## Stat 295, April 16, 2009

The lecture today continued on the topic of hypothesis testing, and Bill discussed some issues with frequentist hypothesis testing. There is some disagreement among analysts concerning how hypothesis testing should be carried out and also some confusion concerning interpretation of p-values. The issue is complex (else there wouldn’t be so much disagreement).

First, in most applications it is better to compute and report confidence/credible intervals, and avoid hypothesis testing altogether. In other applications, you need to decide whether it makes sense to construct a decision rule, or alternatively whether it makes sense to simply present the evidence against the null for the observed data. If the constructing a decision rule makes sense, then choose an alpha level, construct a rejection region and reject when the test statistic falls in the rejection region. Quality control applications often appropriately use this methodology–stop the process if it is ‘out of control’.

On the other hand, if you don’t want to make a decision between an alternative and a null, but simply want to quantify the evidence in the data against a null hypothesis (the alternative doesn’t even come into play), then compute a p-value. P-values are clearly defined to present evidence against the null.

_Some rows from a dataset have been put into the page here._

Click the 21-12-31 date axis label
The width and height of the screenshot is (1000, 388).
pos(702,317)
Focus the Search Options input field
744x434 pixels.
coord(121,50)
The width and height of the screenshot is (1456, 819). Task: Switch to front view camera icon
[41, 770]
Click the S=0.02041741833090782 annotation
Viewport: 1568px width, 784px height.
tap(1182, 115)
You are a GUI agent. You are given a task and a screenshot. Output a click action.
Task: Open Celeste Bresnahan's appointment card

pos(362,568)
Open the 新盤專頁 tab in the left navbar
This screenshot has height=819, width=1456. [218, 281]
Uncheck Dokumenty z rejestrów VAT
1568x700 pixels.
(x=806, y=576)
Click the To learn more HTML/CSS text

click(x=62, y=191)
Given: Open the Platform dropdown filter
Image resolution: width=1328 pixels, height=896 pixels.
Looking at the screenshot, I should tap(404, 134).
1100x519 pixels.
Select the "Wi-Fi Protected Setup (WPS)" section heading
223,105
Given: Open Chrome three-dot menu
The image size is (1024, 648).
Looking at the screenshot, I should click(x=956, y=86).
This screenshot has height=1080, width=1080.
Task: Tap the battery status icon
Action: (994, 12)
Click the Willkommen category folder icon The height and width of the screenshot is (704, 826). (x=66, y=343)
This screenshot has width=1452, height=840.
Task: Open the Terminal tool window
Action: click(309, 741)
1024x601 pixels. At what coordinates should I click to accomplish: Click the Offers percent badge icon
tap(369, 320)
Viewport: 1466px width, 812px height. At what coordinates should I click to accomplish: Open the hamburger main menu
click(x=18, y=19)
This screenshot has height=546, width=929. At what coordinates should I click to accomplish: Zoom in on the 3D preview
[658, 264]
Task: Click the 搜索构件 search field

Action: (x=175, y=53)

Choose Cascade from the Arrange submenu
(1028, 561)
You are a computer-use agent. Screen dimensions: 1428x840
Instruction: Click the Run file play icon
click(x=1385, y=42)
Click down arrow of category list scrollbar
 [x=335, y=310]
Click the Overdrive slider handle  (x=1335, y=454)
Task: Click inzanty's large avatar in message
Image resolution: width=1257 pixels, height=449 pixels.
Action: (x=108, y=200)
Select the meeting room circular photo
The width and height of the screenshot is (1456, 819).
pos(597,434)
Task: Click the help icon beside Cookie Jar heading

But don’t confuse p-values with type-I error rates.

Regarding interpretation of p-values, page 30 of the notes says

Then amongst those experiments rejected with p-values in $(0.05 - \epsilon, 0.05)$ for small epsilon, at least 30% will actually turn out to be true, and the true proportion can be much higher (depends upon the distribution of the actual parameter for the experiments where the null is false)

This says that under these circumstances, the Type I error rate (probability of rejecting a true null), conditioned on our having observed p=0.05, is at least 30%!

I think one needs to think carefully about this claim. The type I error rate is the probability of rejecting a null given the null is true. The 30% referred to above is not a type I error rate because it considers p-values computed under alternatives, so I don’t think it is fair to compare the 30% to a type I error rate. They are not measuring the same quantity. Is it surprising that a large proportion of p-values in the indicated range would come from the null? I don’t think so, especially if the alternatives tend to be quite far from the null.